Les populations fragilisées par l’extrême pauvreté sont la proie des politiciens qui recourent à des pressions alimentaires, médiatiques, religieuses, tribales. A quelle sorte d’hommes d’Etat a-t-on affaire lorsqu’ils faussent le résultat des urnes par la distribution généreuse de cadeaux et de billets de banque pour l’achat des voix ? Un proverbe qui n’est pas qu’africain dit « Ventre affamé n’a pas d’oreilles ». Un adage, fort dommage, confirmé  lors des dernières élections en RDCongo.
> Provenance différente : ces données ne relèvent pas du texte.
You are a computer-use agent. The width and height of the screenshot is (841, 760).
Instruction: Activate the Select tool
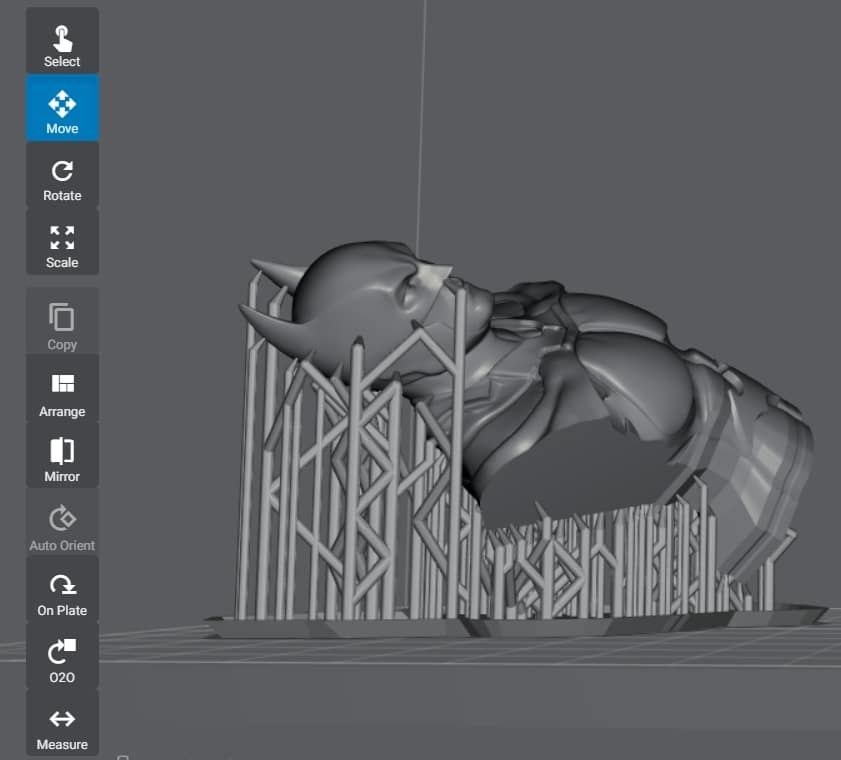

Dans un contexte où l’analphabétisme, conséquence du manque de moyens consacrés à l’éducation, est encore trop répandu, les hommes politiques ont la facilité de formuler des promesses ou des affirmations qui ne sont pas écrites et qu’il est difficile de contrôler ou de réfuter par la suite. Les classes moyennes, bien qu’averties, ne sont pas maîtresses de leur souveraineté. Pire, ces hommes politiques ont créé des milices tribales qui mettent à feu et à sang leurs propres terroir, l’exemple du Nord-kivu, de l’ Ituri, du Katanga,  du Sud-kivu, du Kasai, de l’Equateur ne sont pas des exceptions qui confirment la règle. Comme on peut le constater, quasi toutes les provinces de la RDC sont la proies des guerres ethniques entretenues par le pouvoir et ses représentants.
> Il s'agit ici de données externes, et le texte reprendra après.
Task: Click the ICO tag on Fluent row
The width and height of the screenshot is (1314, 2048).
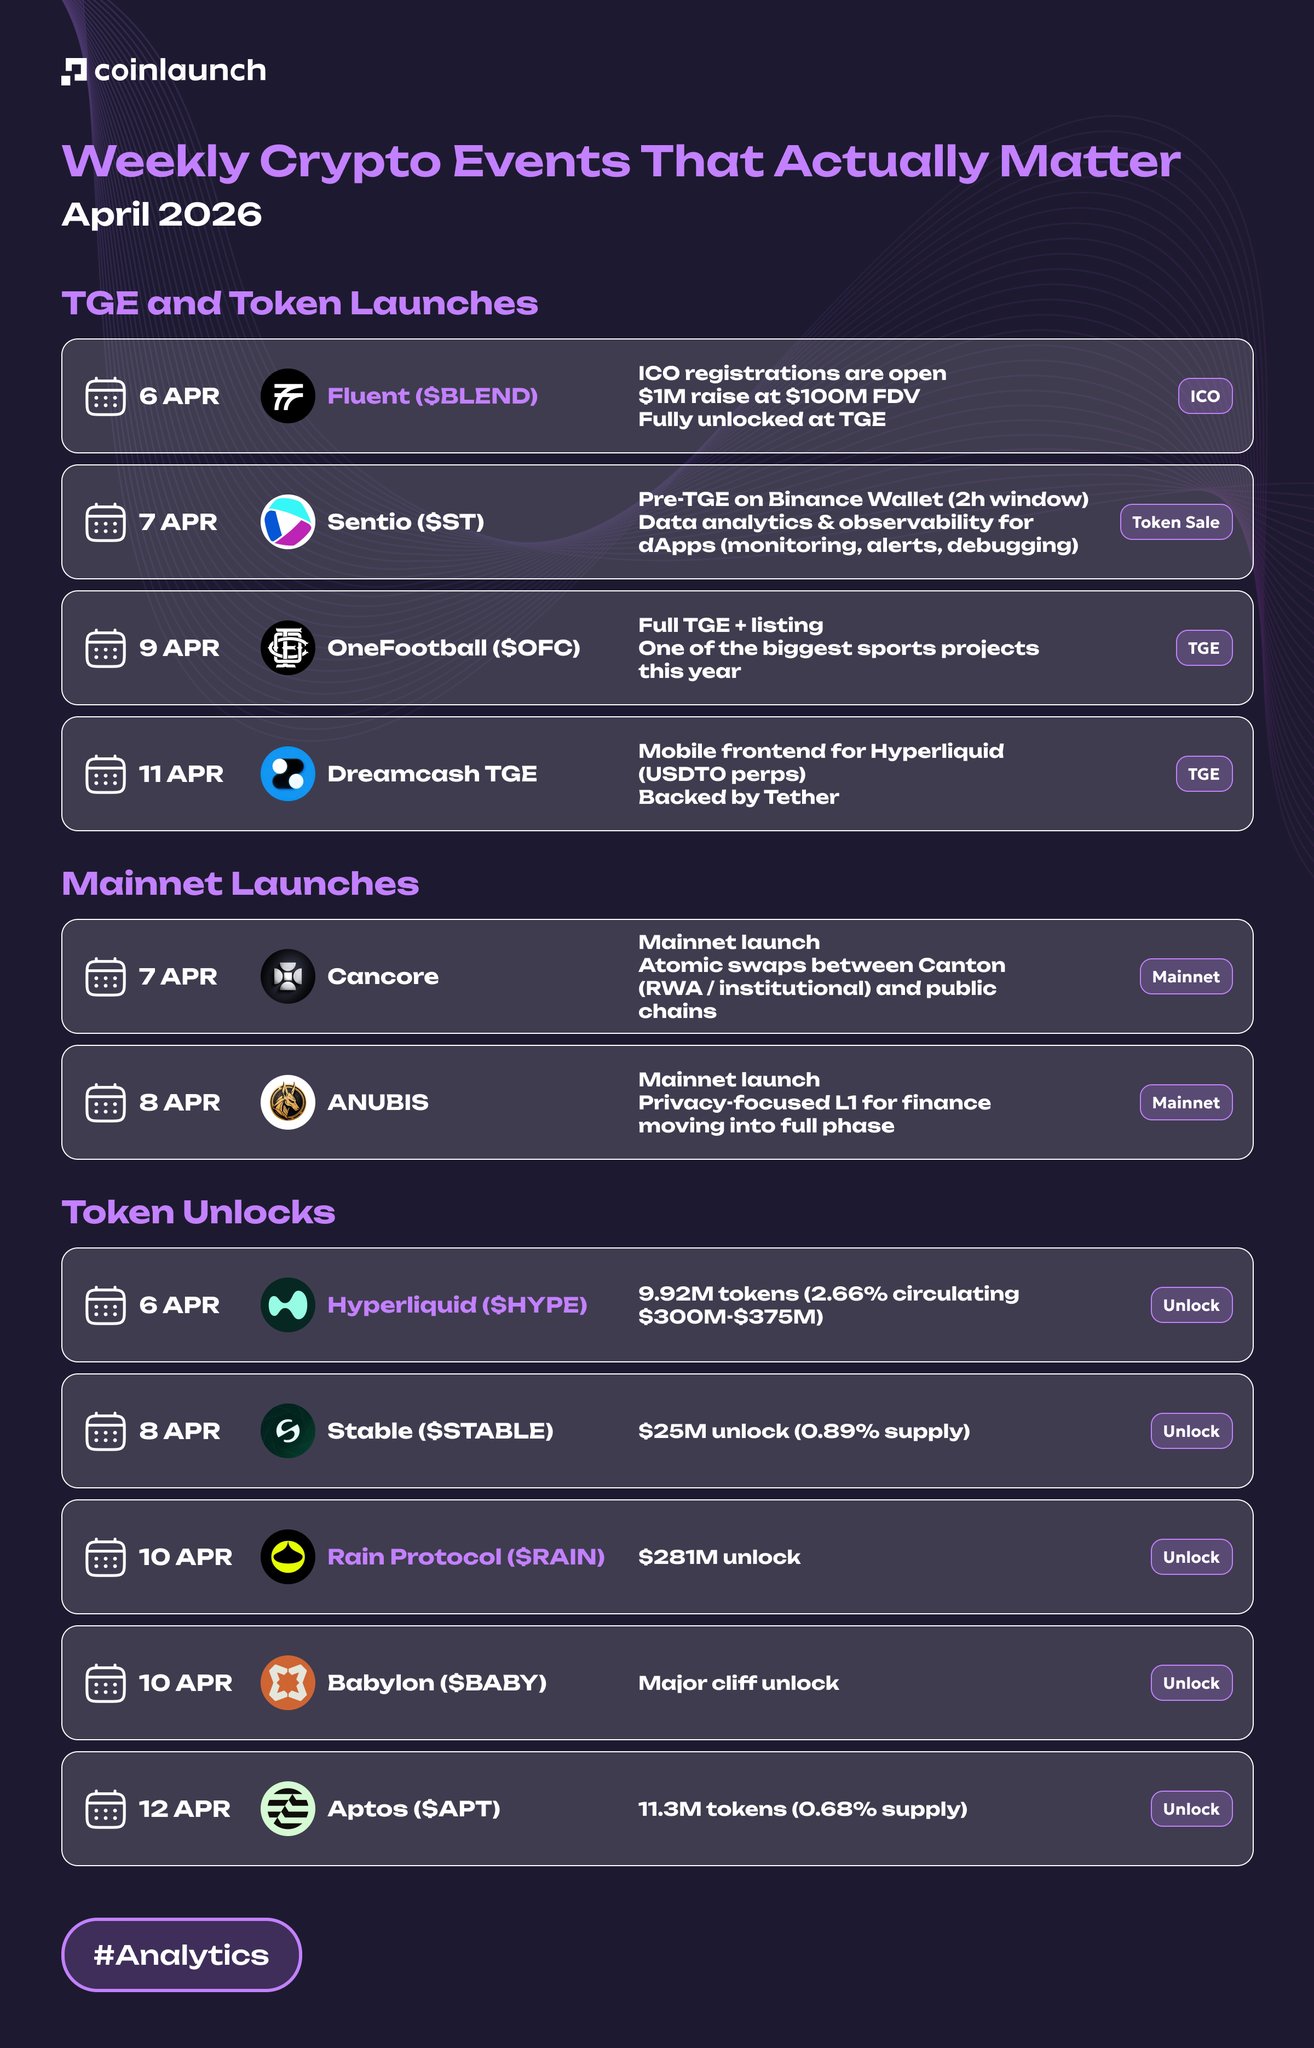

Alors que dans la plupart des sociétés africaines, la culture politique est celle du consensus, la règle de la victoire de la majorité, qui est celle des démocraties occidentales, crée des gagnants et des perdants. Perdre est alors perçu par les dirigeants en place comme une humiliation et gagner signifie que le sort du peuple, qu’il le veuille ou non, est entre les mains de quelques « gros bonnets » qui ont tout le pouvoir de décider pour les autres. En RDCongo, le PPRD et ses partis alliés, très souvent par opportunisme, estiment que l’opposition n’a pas voix au chapitre. Le risque au niveau des jeunes et du peuple en général est d’en arriver à un tel dégoût de la politique qu’il conduise à la passivité, ou au pire à la violence. Que dire aussi du poids résiduel des anciennes puissances coloniales et d’autres interventions externes, notamment lorsqu’elles financent officiellement une partie du budget des élections ou garantissent aux gouvernants politiques une part de prédation des richesses naturelles qu’elles exploitent ?

C’est pourquoi des voix indignées, à l’instar du M23 s’élèvent de plus en plus dans la société congolaise pour tenter de changer la politique afin qu’elle s’exerce au bénéfice du peuple souverain primaire et non au profit d’intérêts particuliers. Et ça, Kinshasa ne veut surtout pas en parler.